「ここです、ここの、2階が、そうなんです」
 わたしは、へ?と見上げながら、バイクから降りた。少し、足がふらふらしている。
 ガイは、わたしを支えながらニコニコして、行きましょう、とばかりに、前を歩き始めた。わたしも急いでその背を追いながら、その建物を見上げた。ずずいと伸び上がるその建物は、だいたい、30階ぐらいはあるだろうか。ビル全体が鏡面仕上げになっていて、周りの太陽光線やら空やら景色やらを、全て飲み込んでそして、同時にそれらを吐き出しているかのようだった。とにかく、異様に光っていて、異様に大きい。
「これ、何?」
「ああ、ホテルなんです。ホテル附属のマッサージ屋なので、ダイジョーブ」
 自信ありげにそう言いながら、ガイは、目の前に現れた階段を上り始めた。鏡面仕上げの壁に対して、白亜の階段。それを上りながら、わたしは、バイクを見下ろした。送迎というので、てっきり、車かと思ったら、バイクだったのだ。ガイの話によると、ここはプーケットタウンの真ん中だというので、ホテルからは、かなりの距離だ。途中、たくさんの丘を越えてきた。まるでジェットコースターみたいな数十分を味わって、膝が、ガクガクしている。
 階段を上りきると、目の前に、ドアがあった。
 チラと見ると、2階部分の窓は、全て、スモークが貼ってあるので、真っ黒。それに、夜は派手に光るであろう看板が、昼間の太陽に照らされているさまは、どこか退廃的だった。「大丈夫」と言われても、怪しげな印象は拭えない。

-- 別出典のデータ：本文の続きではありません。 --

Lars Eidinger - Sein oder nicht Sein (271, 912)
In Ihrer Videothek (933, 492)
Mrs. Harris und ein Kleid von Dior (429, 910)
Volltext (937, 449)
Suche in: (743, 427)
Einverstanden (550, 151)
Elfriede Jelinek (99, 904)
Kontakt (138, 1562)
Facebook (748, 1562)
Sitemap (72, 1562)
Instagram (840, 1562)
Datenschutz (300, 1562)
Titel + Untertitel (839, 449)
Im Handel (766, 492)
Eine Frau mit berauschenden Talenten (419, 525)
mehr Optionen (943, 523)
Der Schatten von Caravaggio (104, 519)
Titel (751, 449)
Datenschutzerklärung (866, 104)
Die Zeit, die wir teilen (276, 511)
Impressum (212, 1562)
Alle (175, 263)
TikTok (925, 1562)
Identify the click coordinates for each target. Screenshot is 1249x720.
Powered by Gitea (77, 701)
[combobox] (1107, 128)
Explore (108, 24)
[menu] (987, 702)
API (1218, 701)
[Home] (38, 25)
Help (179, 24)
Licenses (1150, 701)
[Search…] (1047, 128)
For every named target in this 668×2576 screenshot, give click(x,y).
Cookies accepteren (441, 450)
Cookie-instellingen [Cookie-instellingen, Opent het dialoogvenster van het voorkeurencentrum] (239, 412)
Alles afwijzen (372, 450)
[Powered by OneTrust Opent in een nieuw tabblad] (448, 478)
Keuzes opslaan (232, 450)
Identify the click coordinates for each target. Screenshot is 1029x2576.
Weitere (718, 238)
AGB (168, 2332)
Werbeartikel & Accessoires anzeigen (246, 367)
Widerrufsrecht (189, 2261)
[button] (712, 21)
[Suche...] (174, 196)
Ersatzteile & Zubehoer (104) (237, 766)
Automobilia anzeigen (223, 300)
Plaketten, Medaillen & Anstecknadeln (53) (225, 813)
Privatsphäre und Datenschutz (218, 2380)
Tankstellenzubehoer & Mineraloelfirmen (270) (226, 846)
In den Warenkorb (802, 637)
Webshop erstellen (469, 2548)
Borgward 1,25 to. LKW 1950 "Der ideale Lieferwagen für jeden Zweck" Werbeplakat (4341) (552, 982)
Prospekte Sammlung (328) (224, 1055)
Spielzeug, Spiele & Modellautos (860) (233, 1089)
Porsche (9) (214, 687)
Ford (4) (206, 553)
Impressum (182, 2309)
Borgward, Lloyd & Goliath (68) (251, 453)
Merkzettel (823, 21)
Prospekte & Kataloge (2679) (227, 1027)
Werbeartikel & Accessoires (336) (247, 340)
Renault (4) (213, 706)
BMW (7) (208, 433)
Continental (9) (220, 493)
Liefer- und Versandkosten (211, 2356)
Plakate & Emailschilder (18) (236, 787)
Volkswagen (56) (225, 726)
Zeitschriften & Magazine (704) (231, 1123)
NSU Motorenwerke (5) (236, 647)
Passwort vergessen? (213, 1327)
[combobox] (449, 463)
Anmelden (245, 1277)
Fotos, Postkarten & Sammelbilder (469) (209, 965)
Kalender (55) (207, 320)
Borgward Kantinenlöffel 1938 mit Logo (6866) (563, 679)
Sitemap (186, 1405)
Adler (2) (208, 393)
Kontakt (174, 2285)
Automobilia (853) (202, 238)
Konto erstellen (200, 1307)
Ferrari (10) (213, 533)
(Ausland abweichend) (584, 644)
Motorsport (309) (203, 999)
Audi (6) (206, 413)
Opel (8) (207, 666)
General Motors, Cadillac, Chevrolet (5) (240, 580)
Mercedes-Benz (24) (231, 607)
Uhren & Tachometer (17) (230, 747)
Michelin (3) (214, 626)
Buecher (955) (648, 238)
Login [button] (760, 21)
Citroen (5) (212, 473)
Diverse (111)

 しかも、ガイに続いて入った店内は、明るいものの、入ってすぐのところにガラス張りの部屋があって、その中には、ひな壇のようなところに、ずらっと女性達が並んで座っているのだ。その胸には、番号札が付けてある。細かい説明を受けなくても、一体どういう意味なのかがわかる。何だか、少し、怖くなってきた。